To gain steam for his initiative to tie funding of the government to defunding Obamacare, Senator Ted Cruz appeared at events over the summer with the Tea Party Express, a political action committee. “Either continue funding the government without giving one more dime to Obamacare, or shut down the government,” demands Tea Party Express chair Amy Kremer.

The Tea Party Express, in turn, has sponsored fundraising drives to help “elect more leaders like Ted Cruz.”

One problem for Cruz-acolytes hoping to make their way into office? The Tea Party Express PAC has spent nearly every dollar of the $2.1 million it has raised this year on campaign consultants and fundraising fees, but not a dime in transfers to candidates or on independent expenditures. In previous years, the PAC has funneled much of its proceeds to Russo Marsh and Rogers, a Republican consulting firm in Sacramento, California.

The frantic crusade to screw up the launch of the Affordable Care Act is a sad tale in American politics. If conservatives are successful, even with a short-term government shutdown Cruz and his House GOP allies might achieve, patients will suffer. If young people fail to sign up for health insurance—the stated goal of one Koch-backed front group now airing television advertisements—more will drown under crushing debt if they find themselves in need of serious medical care. But Washington, DC, has a bizarre way of incentivizing harmful behavior, and the sabotage Obamacare campaign is not without its winners.

A set of campaign consultants and insurance agents stand to profit from confusing Americans on the eve of the healthcare reform enrollment date.

The conservative media frenzy over the defunding debate has invigorated donors to many PACs, not just Tea Party Express. The Senate Conservative Fund PAC recorded its largest-ever fundraising hauls last month, though it spends way more on candidates and on candidate ads than the Tea Party Express. Still, the Jim DeMint–linked PAC expended nearly half its coffers on administrative, research and fundraising payments this year. FreedomWorks, the RNC and the Club for Growth have hopped on the Cruz campaign to raise funds by advocating the repeal of Obamacare. For a non-federal election year, at least these PACs are doing well.

The rigid anti–healthcare reform politics of the Koch brothers is also having a stimulative effect upon a small circle of Republican consultants. Americans for Prosperity, the largest Koch-owned front, pays the traditional 15 percent commission rate on all their television buys—the latest round going to Target Enterprises, a Sherman Oaks, California-based GOP media company. And with a seemingly endless appetite for anti-Obamacare paid media and anti-Obamacare grassroots organizers, Koch makes good on its claim of being a stellar job-creator, at least for jobs in right-wing political advocacy.
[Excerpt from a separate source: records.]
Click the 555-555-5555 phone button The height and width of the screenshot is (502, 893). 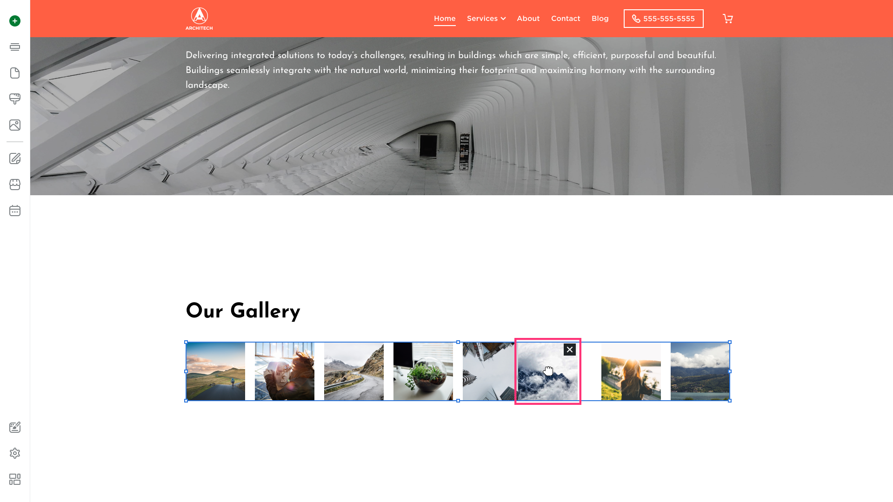(664, 19)
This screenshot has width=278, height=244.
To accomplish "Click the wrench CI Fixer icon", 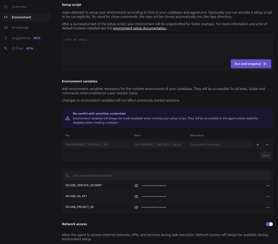I will 6,48.
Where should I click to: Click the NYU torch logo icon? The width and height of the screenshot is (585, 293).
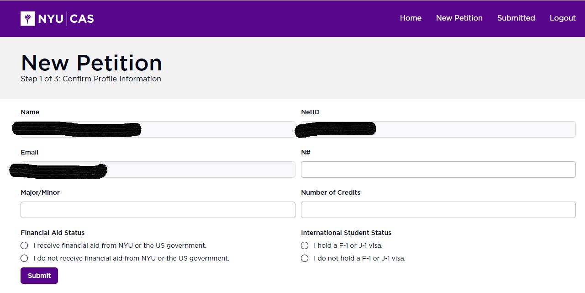[x=27, y=18]
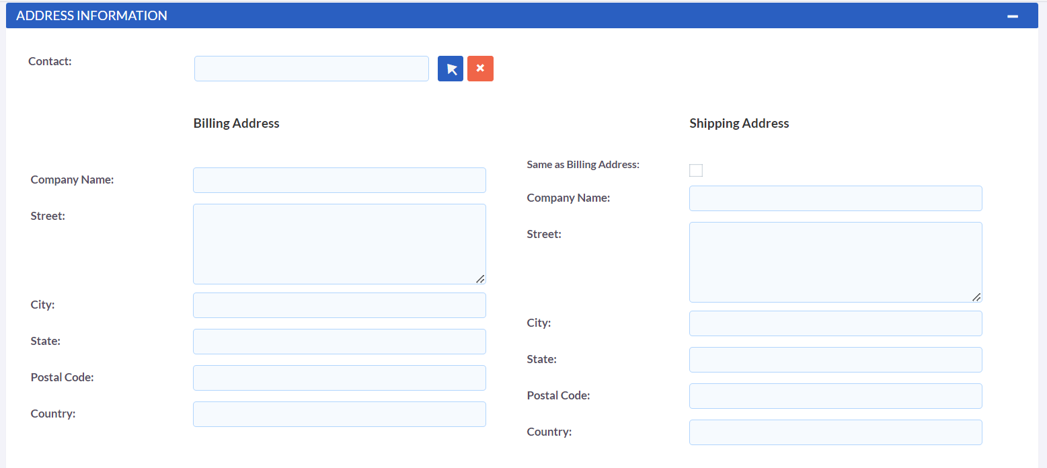This screenshot has width=1047, height=468.
Task: Check the Same as Billing Address box
Action: click(x=695, y=171)
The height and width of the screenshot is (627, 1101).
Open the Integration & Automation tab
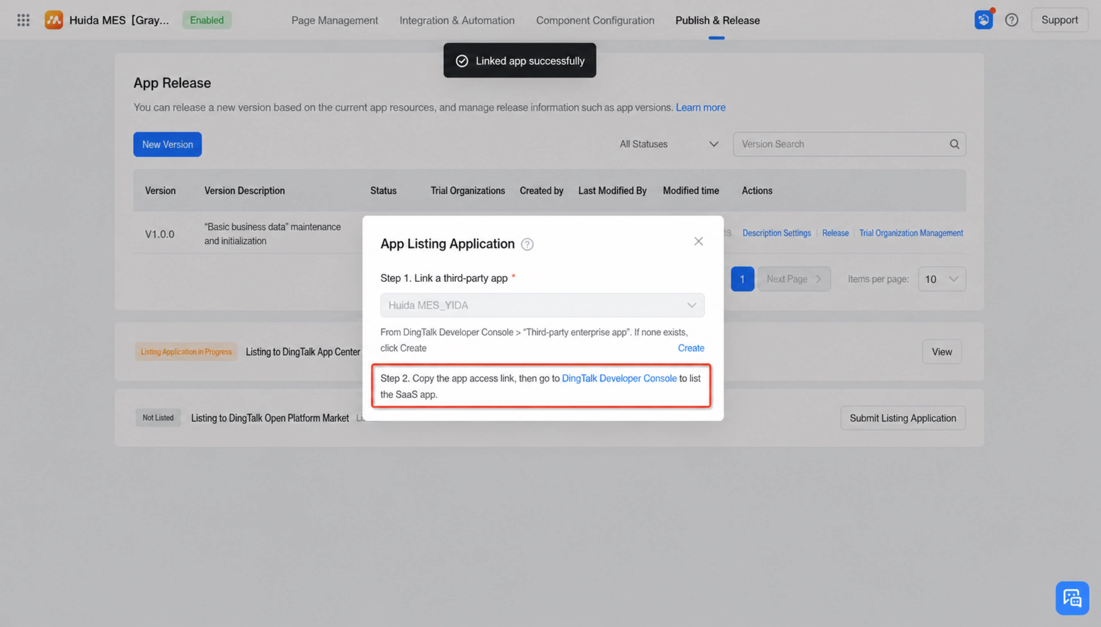[457, 20]
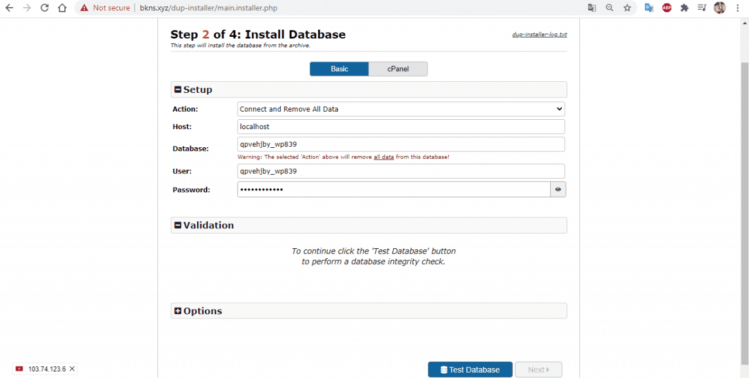The width and height of the screenshot is (749, 378).
Task: Click the Test Database button
Action: (x=470, y=369)
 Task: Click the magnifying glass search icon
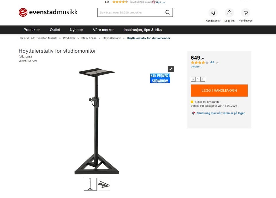pyautogui.click(x=168, y=12)
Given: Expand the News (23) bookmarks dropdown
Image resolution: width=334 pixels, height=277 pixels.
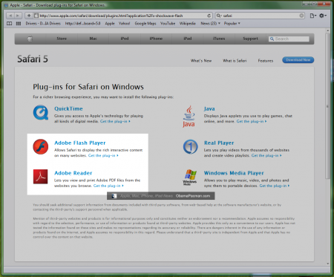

The New York Times rightfully notes in an editorial that many other conservative advocacy groups, like the National Liberty Federation, have latched onto the Obamacare fight, viewing the healthcare reform debate as little more than opportunity to raise a few bucks.

The second and less noticed benefactor of some of the more malicious attacks upon healthcare reform are health insurance brokers. Health insurance brokers make a living by selling health insurance and collecting a commission for every person or group they enroll. With healthcare reform set to provide easy access to health insurance options, free of charge, many in the health insurance agent industry view the Obamacare rollout as a death sentence. In recent months, the broker industry has mobilized to erect obstacles for the dozens of community group “navigators,” organizations tapped to spread the word about how to enroll in the exchanges.

In Georgia, under influence from health insurance agent lobbyists, the state passed a law that prohibits navigators from providing advice “concerning the benefits, terms, and features of a particular health benefit plan.” Other states have thrown up licensing laws in an effort to curtail navigators from being able to do, well, anything.

The Center for Public Integrity’s Nicholas Kusnetz has done some of the most interesting investigative reporting on this side of the story, revealing that the Independent Insurance Agents and Brokers of America and the National Association of Health Underwriters have orchestrated a multi-pronged attack on Affordable Care Act navigators. The industry, which has secured anti-navigator laws in sixteen states, has poured some $7.5 million into state campaigns since 2010.

While brokers claim they seek only to ensure patients are not scammed by “unlicensed” navigators, in reality, blocking competition seems to be the primary motivation. Last month, the Independent Insurance Agents and Brokers of America released a statement endorsing an effort by Congresswoman Cathy McMorris-Rodgers (R-WA) to repeal all of the funding for the navigators programs. Notes from a lobbying association for insurance agents in California warned brokers before a visit to Sacramento: “If we don’t [lobby lawmakers] they will not think it will matter that much when they allow the unlicensed “navigators” to solicit your book of business!!”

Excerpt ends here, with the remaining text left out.